Ferromagnetic-Core Spin Vortex of Quasi-2D Spin-1 Condensate in a Harmonic Trap

  • Gong-Ping ZhengEmail author
  • Ting Li
  • Ya-Jie Xue
Article
  • 41 Downloads

Abstract

We study the ferromagnetic (FM)-core spin vortex of spin-1 condensate in a 2D harmonic trap with homogeneous magnetic field. It is shown that such a topological excitation may exist when the system stays at the easy-axis phase with the negative quadratic-Zeeman-energy parameter larger than a critical value. The exact spatial distributions of number density and local spin are obtained with a variational method. A polar ring with local spin \( F=0\) appears in the FM-core spin vortex. The density–density interaction can significantly affect both the spatial distribution of local spin and the position of the polar ring. The local spin in most areas is larger for the stronger ferromagnetic interaction. More interestingly, a local minimum emerges near the polar ring in the curve of total number density when the spin–spin interaction is large enough. In such easy-axis phase, the quadratic-Zeeman-energy parameter cannot control the FM-core spin vortex.
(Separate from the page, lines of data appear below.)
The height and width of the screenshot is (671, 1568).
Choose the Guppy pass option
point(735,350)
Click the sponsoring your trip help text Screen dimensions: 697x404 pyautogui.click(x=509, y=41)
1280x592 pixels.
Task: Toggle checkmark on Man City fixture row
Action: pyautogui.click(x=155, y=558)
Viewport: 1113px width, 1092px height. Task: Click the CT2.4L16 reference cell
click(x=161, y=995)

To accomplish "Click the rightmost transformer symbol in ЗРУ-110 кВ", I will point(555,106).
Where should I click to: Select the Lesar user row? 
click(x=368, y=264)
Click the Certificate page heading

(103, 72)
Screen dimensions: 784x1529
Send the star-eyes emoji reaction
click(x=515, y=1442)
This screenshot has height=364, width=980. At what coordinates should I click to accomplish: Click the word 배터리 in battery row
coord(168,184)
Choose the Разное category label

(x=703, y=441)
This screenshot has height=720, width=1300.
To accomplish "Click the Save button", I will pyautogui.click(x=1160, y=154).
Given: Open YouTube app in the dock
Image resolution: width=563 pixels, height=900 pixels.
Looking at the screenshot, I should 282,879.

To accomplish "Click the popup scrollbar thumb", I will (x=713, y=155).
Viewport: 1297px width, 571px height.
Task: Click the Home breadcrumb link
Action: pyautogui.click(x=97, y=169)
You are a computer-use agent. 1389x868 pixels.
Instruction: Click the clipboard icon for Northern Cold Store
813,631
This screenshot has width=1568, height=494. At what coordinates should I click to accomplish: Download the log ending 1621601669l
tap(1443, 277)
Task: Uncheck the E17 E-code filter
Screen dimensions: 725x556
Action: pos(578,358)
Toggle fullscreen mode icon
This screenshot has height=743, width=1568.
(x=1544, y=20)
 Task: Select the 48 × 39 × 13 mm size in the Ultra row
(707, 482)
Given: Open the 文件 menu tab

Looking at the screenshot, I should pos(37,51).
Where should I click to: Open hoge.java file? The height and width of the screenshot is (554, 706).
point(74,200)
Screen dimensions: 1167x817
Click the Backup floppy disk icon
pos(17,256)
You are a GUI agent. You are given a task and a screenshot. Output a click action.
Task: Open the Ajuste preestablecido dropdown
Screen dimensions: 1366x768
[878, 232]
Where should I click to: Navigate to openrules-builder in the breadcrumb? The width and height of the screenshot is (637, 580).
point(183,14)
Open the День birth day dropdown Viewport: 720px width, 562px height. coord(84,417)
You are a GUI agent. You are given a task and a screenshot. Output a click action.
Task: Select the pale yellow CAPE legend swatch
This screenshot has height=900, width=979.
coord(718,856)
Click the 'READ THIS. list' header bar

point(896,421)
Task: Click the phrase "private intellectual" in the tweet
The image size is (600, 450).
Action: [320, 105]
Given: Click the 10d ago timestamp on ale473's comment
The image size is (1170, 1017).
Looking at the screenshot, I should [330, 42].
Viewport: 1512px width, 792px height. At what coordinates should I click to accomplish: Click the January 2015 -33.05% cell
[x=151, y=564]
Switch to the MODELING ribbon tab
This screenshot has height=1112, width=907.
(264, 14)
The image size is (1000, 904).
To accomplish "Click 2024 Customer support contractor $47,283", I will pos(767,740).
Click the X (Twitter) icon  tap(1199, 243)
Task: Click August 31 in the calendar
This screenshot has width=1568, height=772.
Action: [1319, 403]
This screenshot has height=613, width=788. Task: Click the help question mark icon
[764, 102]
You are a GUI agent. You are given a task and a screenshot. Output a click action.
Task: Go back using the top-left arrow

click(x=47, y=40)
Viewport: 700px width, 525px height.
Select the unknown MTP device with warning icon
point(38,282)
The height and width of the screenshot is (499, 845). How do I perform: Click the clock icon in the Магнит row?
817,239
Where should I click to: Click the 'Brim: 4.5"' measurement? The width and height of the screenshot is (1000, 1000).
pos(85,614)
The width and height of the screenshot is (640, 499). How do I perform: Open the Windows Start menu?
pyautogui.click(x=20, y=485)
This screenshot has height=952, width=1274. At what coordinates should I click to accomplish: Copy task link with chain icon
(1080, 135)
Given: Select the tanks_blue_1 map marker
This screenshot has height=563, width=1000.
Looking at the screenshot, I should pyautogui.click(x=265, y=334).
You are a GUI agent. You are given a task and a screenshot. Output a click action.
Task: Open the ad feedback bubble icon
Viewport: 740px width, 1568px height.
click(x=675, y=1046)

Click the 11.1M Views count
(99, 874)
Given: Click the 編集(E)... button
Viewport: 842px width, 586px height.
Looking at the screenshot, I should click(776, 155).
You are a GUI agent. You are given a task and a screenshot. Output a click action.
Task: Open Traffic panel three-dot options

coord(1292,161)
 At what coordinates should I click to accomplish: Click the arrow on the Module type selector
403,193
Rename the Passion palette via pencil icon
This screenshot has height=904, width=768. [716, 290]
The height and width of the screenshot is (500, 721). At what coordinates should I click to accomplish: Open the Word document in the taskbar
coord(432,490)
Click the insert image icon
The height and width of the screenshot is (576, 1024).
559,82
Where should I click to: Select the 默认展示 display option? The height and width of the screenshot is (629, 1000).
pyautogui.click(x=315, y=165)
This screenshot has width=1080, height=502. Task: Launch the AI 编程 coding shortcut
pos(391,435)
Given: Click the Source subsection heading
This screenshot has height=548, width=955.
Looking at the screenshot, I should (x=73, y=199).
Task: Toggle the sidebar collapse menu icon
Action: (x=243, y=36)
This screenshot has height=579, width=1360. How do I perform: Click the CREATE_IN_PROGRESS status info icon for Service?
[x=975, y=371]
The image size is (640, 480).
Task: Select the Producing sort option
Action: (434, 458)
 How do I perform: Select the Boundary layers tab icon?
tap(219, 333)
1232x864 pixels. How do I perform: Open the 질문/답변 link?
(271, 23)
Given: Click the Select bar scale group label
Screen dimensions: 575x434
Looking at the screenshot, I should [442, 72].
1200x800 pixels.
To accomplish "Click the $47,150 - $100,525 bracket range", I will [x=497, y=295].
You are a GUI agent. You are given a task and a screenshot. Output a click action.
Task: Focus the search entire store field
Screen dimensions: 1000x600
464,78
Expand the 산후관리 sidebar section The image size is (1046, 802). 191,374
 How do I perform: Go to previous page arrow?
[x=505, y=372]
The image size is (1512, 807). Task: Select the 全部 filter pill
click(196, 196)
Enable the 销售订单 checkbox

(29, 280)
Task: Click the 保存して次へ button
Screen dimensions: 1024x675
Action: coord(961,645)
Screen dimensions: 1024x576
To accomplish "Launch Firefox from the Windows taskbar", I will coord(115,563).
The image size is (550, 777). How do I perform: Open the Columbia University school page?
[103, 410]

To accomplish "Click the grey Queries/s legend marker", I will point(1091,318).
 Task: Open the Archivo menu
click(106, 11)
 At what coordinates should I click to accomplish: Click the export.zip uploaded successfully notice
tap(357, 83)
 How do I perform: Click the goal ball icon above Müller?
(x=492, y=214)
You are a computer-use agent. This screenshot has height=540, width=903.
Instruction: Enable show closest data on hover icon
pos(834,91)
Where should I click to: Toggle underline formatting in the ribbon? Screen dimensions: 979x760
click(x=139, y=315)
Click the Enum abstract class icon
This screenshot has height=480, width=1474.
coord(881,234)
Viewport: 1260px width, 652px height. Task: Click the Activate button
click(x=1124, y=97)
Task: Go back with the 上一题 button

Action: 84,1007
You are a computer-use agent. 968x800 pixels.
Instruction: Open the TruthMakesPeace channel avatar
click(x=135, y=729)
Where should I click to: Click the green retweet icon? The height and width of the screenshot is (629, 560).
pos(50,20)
An easily controlled experiment scheme is provided to realize the FM-core spin vortex.

Keywords

Ferromagnetic-core spin vortex Spin-1 condensate Harmonic trap 

Notes

Acknowledgements

This work was supported by the Natural Science Foundation of Henan Province of China (Grant No. 182300410176), and the High Performance Computing Center of Henan Normal University.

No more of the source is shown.